4 August 2004
We're Still Waiting

Having spent the better part of June bleating like scared sheep in a storm that the sky was about to plummet and squash all that is good and dear in this land, you'd expect our newly minted MPs to be busy figuring out the ways and means to sort out those upsetting national issues that seemed to be causing them such personal distress. But anyone who has chanced a look at Parliament Hill of late could be excused for thinking they missed a turnoff somewhere and ended up at the front doors of a particularly serene monastery, with happy people posing for happy pictures, not an ounce of urgency in anyone's step, or a care in anyone's mind, save for certain logistical problems involving tee times and luncheon dates.

What happened to emergency room wait times, child care, urban renewal, and integrity in Government? This election was supposed to be a wake-up call, not a mandate to go play hooky for the summer.

For when last we heard from Paul "let me tell you" Martin, Canada was not only going to lead the way with its new, improved dedication to health care, but children would finally be able to stay somewhere other than in a packing crate while their parents were away at work. Pothole riddled roads, antiquated sewers, and an urban transit system held together by bailing wire and duct tape would all magically renew themselves. And given the frantic nature of Canada's one man promise machine, we could have expected personal MRIs in every home, if the coffee hadn't run out and our intrepid Prime Minister nodded off.

But with images of hospital emergency wards resembling an over-taxed MASH unit dancing in the collective electorate's head, we now hear that Paul can't get around to meeting with the premiers until September, the House won't be sitting until sometime in the fall, and what with the average lifespan of a minority government being only slightly longer than that of the common house fly, it's a fairly safe bet that you can pencil in your bypass surgery for two years after your own funeral.
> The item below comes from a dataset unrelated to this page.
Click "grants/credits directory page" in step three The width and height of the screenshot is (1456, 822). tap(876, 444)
So what has the Canuck Crusader been up to with his fresh new gift of governance? Well, let's see...he appointed a new cabinet, which spent last week having their pictures taken while Aunt Martha caught a few winks in a hospital hallway waiting for a room. And you will be happy to hear that a five-time Vezina trophy and six-time Stanley cup winner is now in charge of juggling the child care portfolio, until he can pass it off to someone else to ignore for another decade or so. And there's word that the crater at the foot of your driveway should be filled in any time now, though maybe not. These things take time, and it is cottage season after all.
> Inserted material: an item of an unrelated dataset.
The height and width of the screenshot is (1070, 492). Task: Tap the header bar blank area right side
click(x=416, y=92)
What's the saying? No time like the present?

Now, if only Her Majesty's Loyal Opposition was busy keeping Paul and his mighty minions honest, then this all-so-imperative national agenda we were scared witless into voting for might be moving along at something faster than the pace of a sedated snail. You remember them, don't you? Stephen Harper? Unite the Right? Those really passionate people eager to fix all the corruption, waste, and moral misdirection that had taken hold of our great country? These were the folks who were practically in tears over what might happen to our children at the hands of pedophiles, those monsters lurking under every child's bed, around every corner, and in every playground.

Geez, with something that important, you'd think they'd be pounding on every cabinet minister's door demanding action, planning protests, and generally raising political hell.

Wouldn't you?

Not this summer. You see, Mr. Harper needed to take some time off to think about his future, appoint a shadow cabinet that lives up to the name all too well, and give the rest of his party time to pick lint out of their navels and wonder why they aren't having lobster boils at 24 Sussex.

But perhaps child molesters take the summer off too.

And as always, there's Jack Layton, who at last report is still playing with his palm pilot while trying to figure out how to become the first Party leader in Canadian history to telecommute. Apparently the NDP were concerned about the homeless, but that, too, will have to wait.

Makes you wonder what all the fuss was about.